We’ve wrapped up the first round of the tournament, with Andorra getting thrashed by Liechtenstein. Then Vatican City edged out Monaco in one of the closest matches in Environmental World Cup history. We rounded out the European qualifiers with San Marino knocking out Malta. We’ve been in the island rounds for the last three weeks, with Tuvalu taking out Nauru and Barbados beating Grenada on penalty kicks. The Seychelles took out the Maldives in a squeaker of a match. Finally, Palau beat St. Vincent and the Grenadines. We began the second round just last week, with the Vatican City easily dispatching Antigua and Barbuda.


Liechtenstein starts with the ball for their higher margin of victory in the first round. Liechtenstein is a tiny European principality nestled between the alpine states of Austria and Switzerland. They earned their place in the second round with an absolute thrashing of Andorra, which was hampered by their super polluting power plant.

The country has a healthy tourist industry, with plenty of “residents” who live in the country as a tax haven. It’s been very active in environmental policy. It passed the 1933 Nature Conservation Act, the 1957 Water Conservation Act, and air pollution laws in both 1973 and 74. Every bit of wastewater produced by the country is purified, which has helped keep the Rhine, into which the water is dumped, cleaner.

It does have some issues with greenhouse gas emissions. Liechtenstein has a higher CO2 emission rate per capita, at 7.5 tons of CO2 per person per annum, than Switzerland, Croatia, and several other larger countries. This is a bit strange, as there is very little major industry in the country. There are a lot of companies there, but most of them are shell companies registered there for tax purposes.


Tuvalu is a group of coral atolls in the south Pacific populated by ethnic Polynesians. They can be found about halfway between Hawaii and Australia, and cover about 26 square kilometers. They have tackled their problems with a limited supply of freshwater by creating a system of catchments and desalinization plants.

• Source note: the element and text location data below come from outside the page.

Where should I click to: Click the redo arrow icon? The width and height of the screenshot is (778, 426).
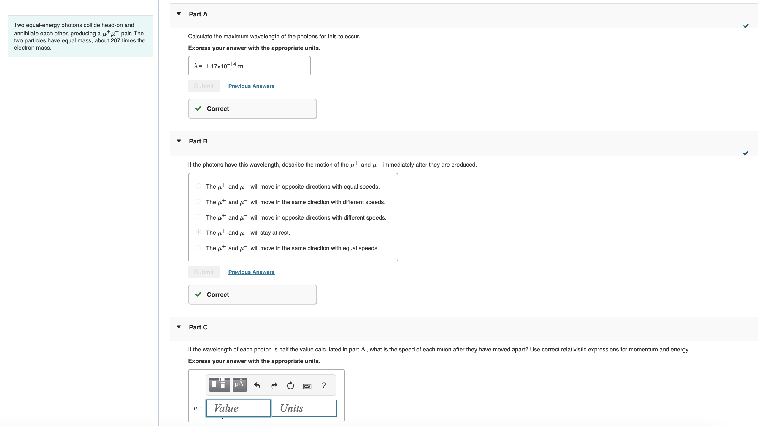click(x=274, y=385)
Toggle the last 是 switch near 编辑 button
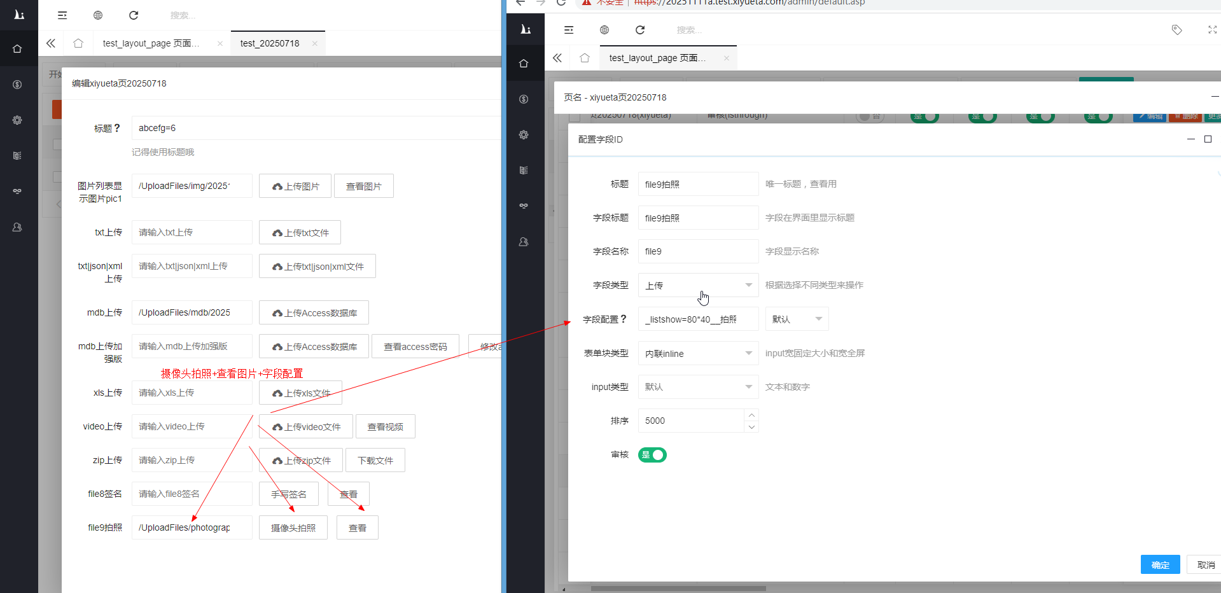The width and height of the screenshot is (1221, 593). tap(1098, 116)
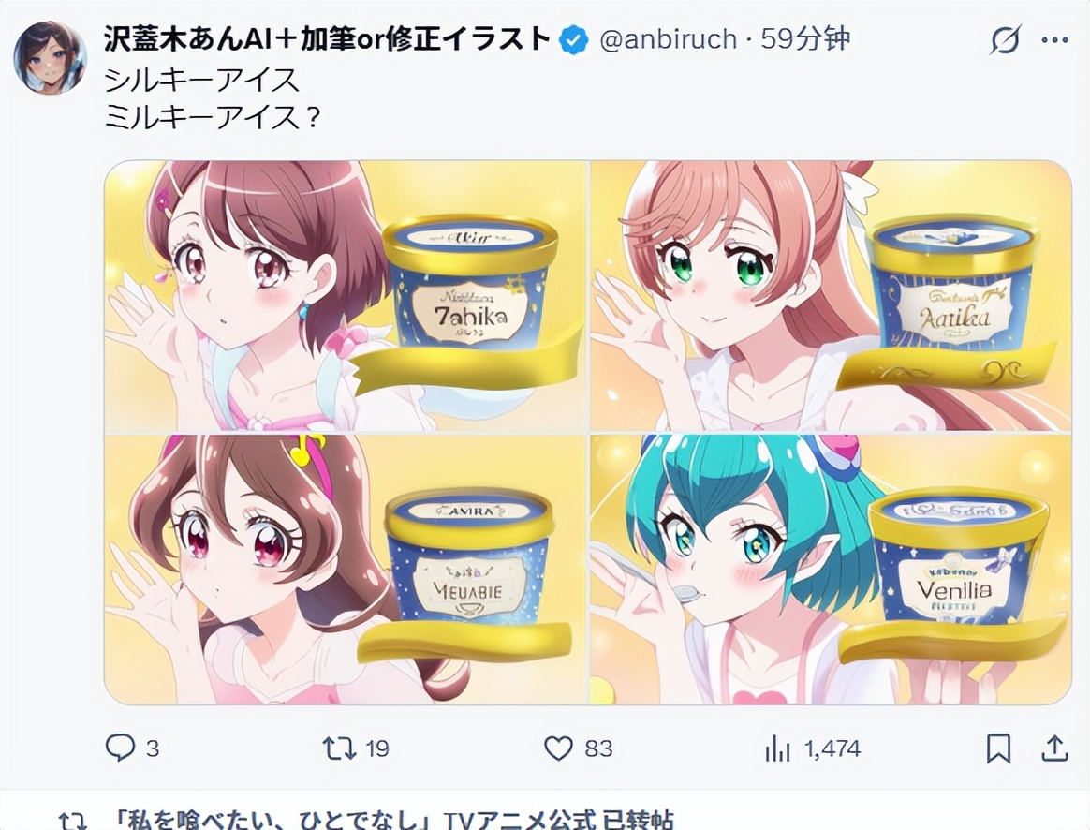Open top-left image with 7ahika cup
1090x830 pixels.
pos(346,295)
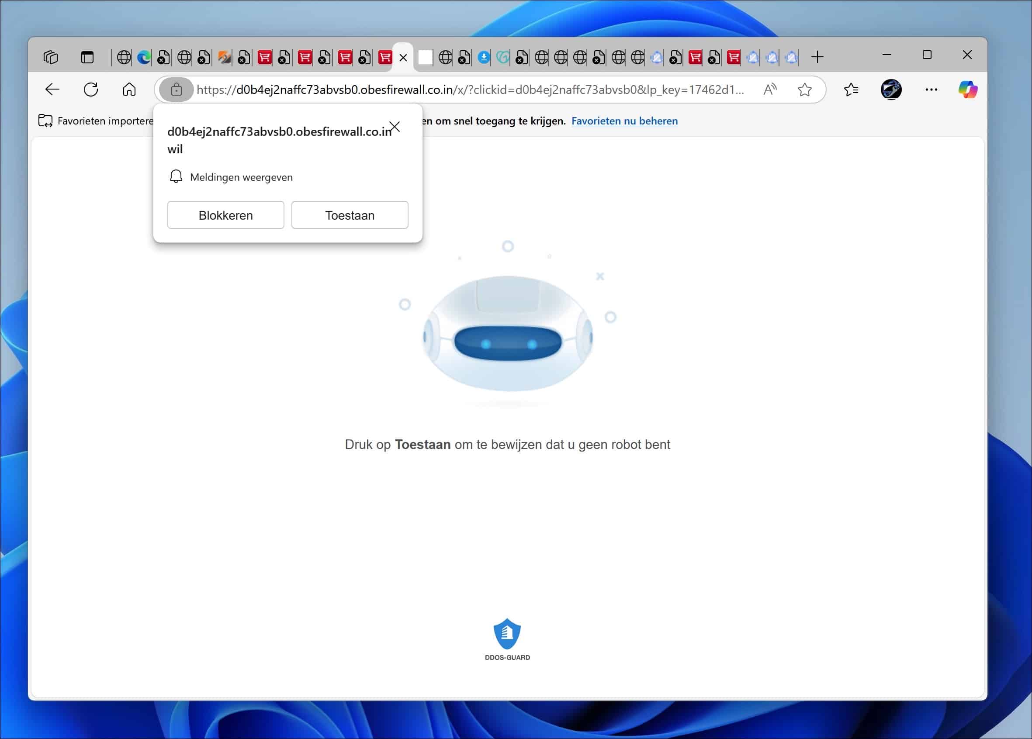
Task: Open the tab actions icon at top left
Action: click(x=51, y=57)
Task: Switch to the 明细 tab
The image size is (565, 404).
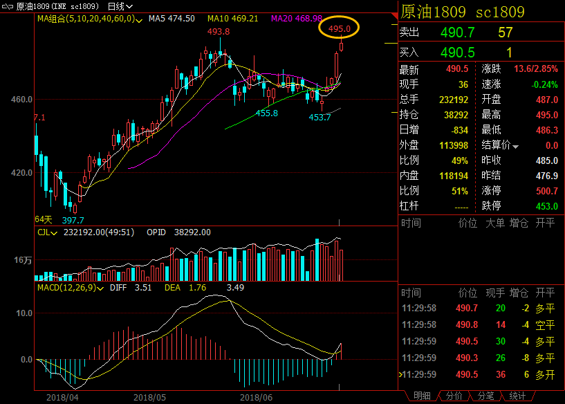Action: (422, 396)
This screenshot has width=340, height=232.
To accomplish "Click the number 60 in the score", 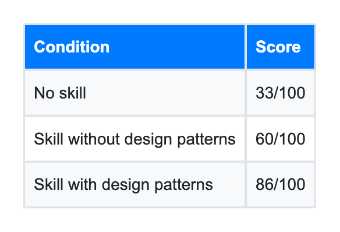I will coord(264,139).
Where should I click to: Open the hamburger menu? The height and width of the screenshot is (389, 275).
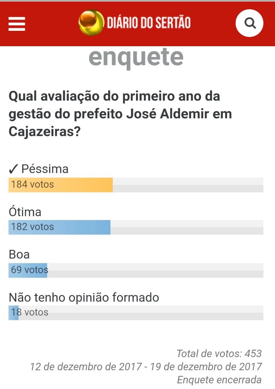17,24
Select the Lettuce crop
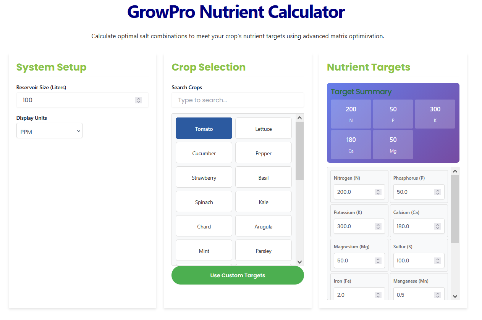The image size is (482, 320). [x=263, y=128]
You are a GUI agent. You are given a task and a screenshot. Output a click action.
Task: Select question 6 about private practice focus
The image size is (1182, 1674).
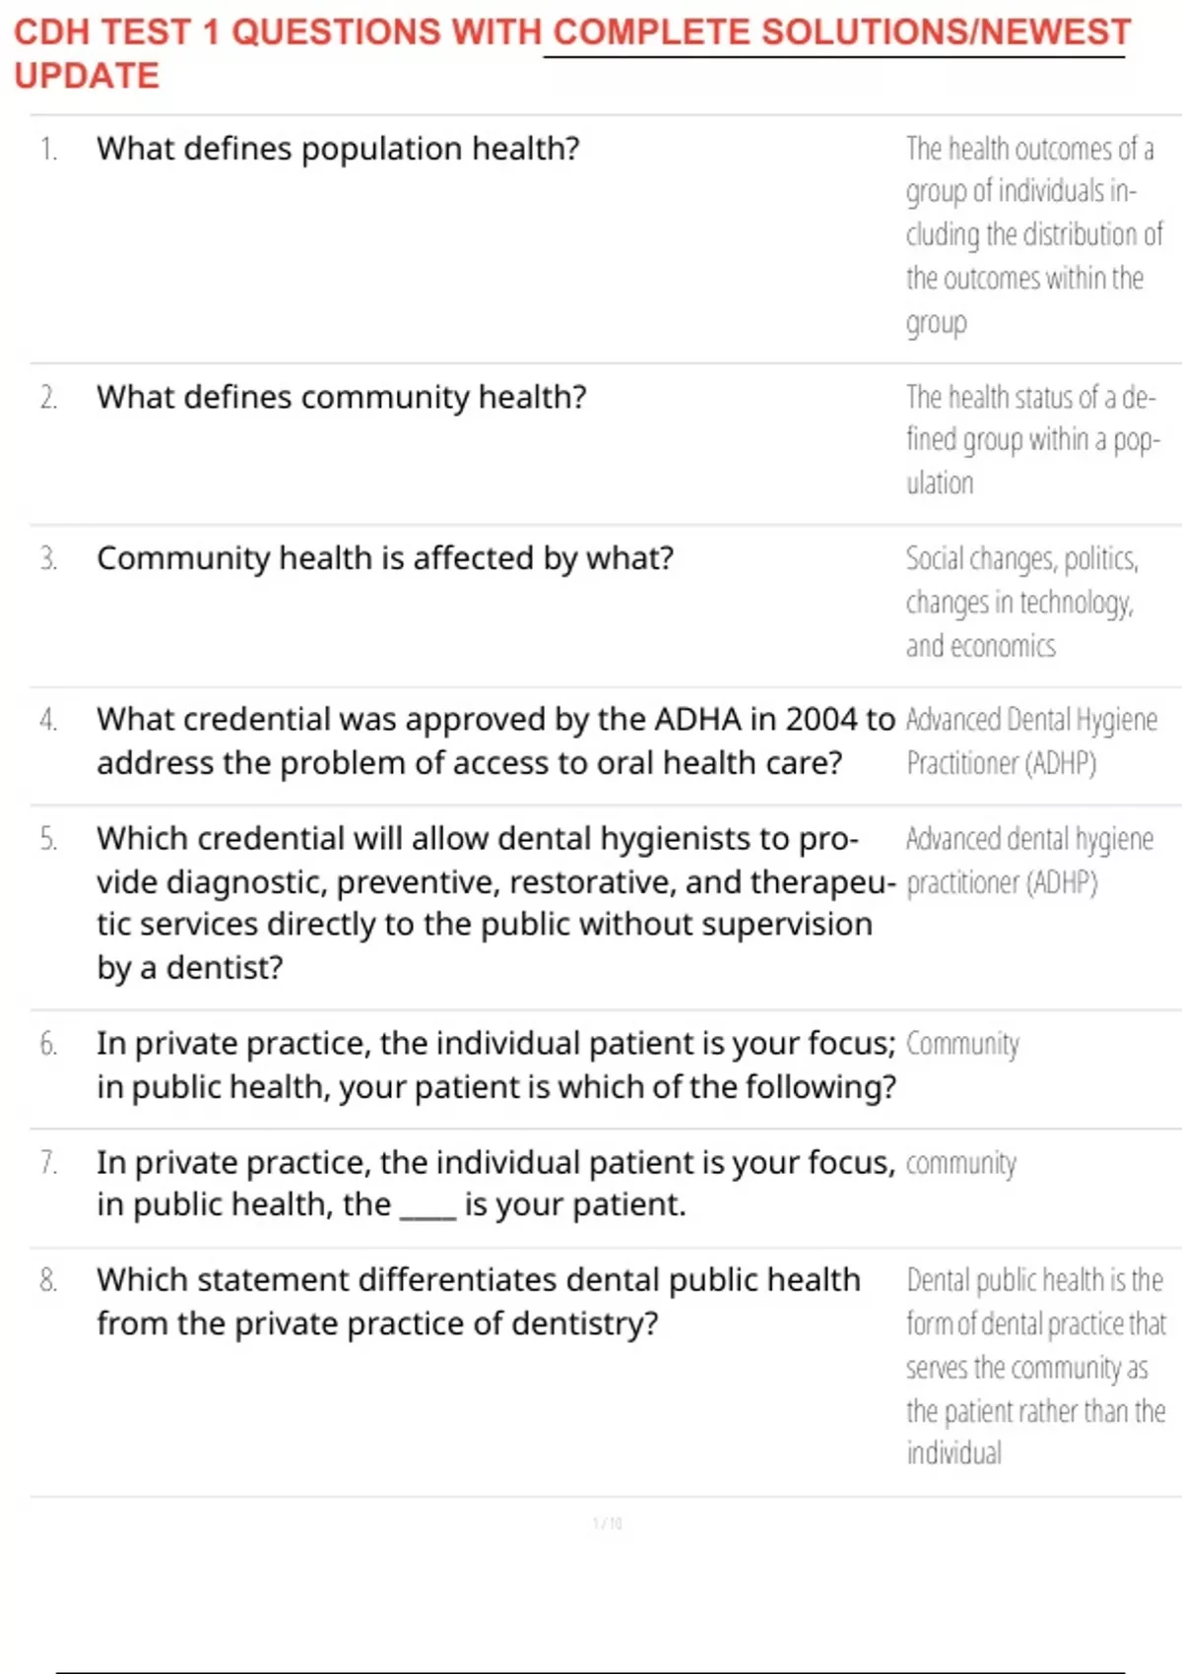pos(496,1064)
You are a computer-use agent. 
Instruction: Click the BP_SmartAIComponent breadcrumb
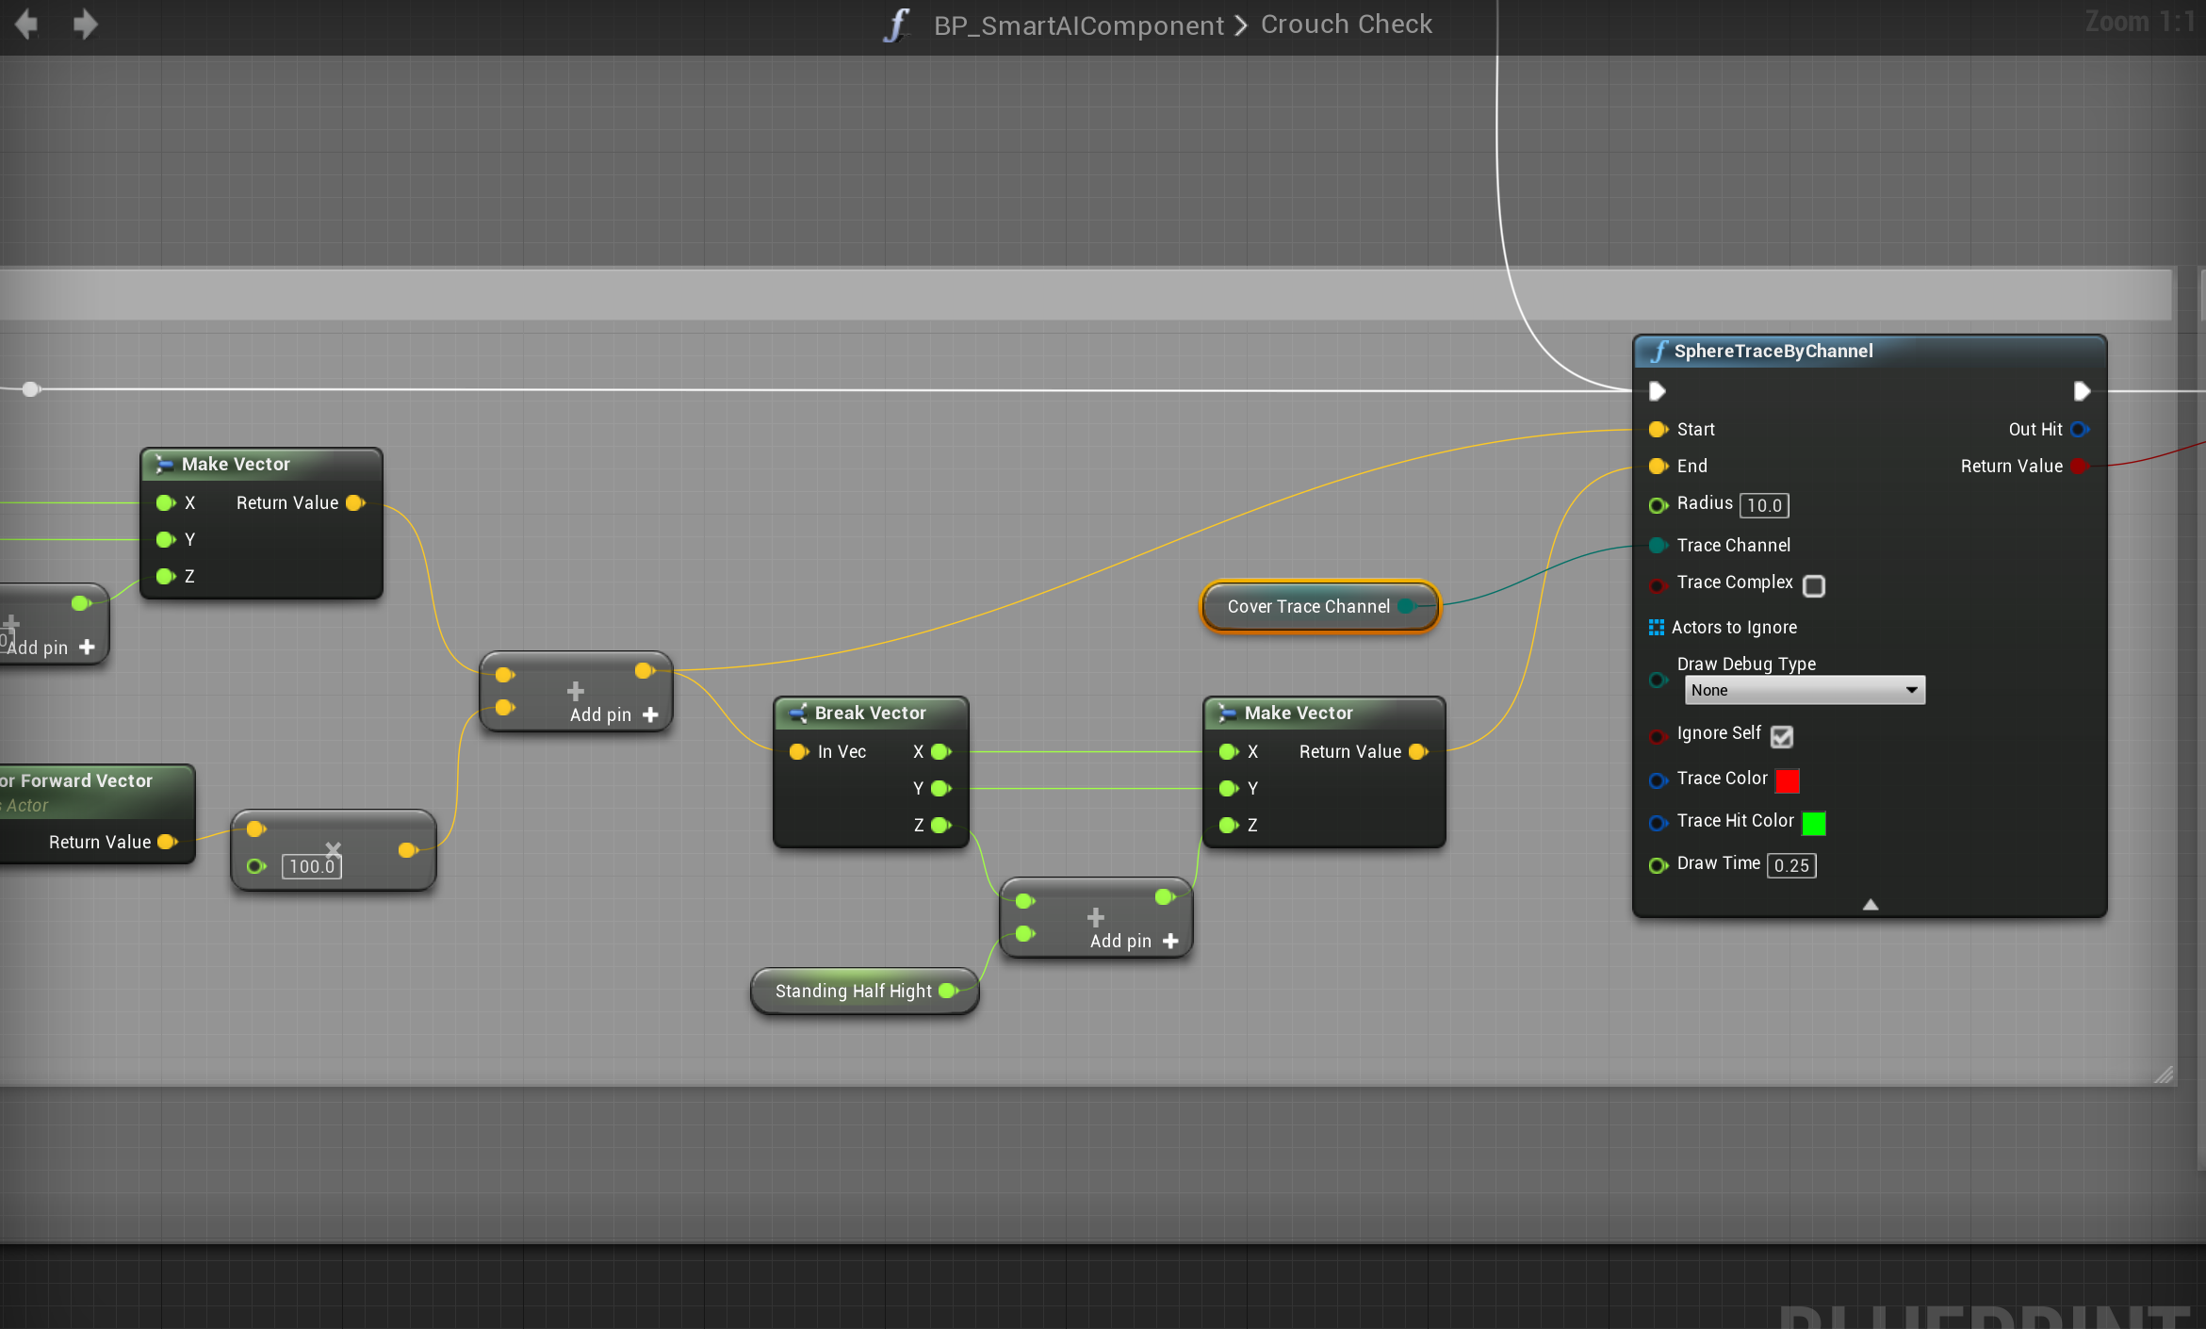pyautogui.click(x=1078, y=25)
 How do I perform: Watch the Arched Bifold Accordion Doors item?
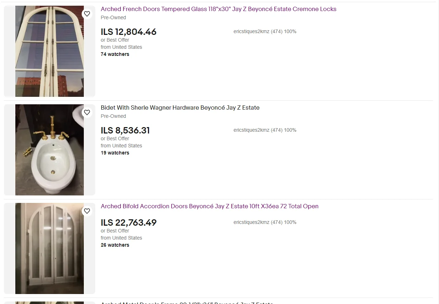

They have problems of course. They’re facing erosion issues from their use of sand as a building material. Also, the Crown of Thorn starfish is a particular problem for their coral atolls. It preys on coral, and it also causes horrible pain if you step on it.

Final Score: Liechtenstein 1- Tuvalu 0

Liechtenstein’s active involvement in environmental solutions wins the match for the tiny European nation.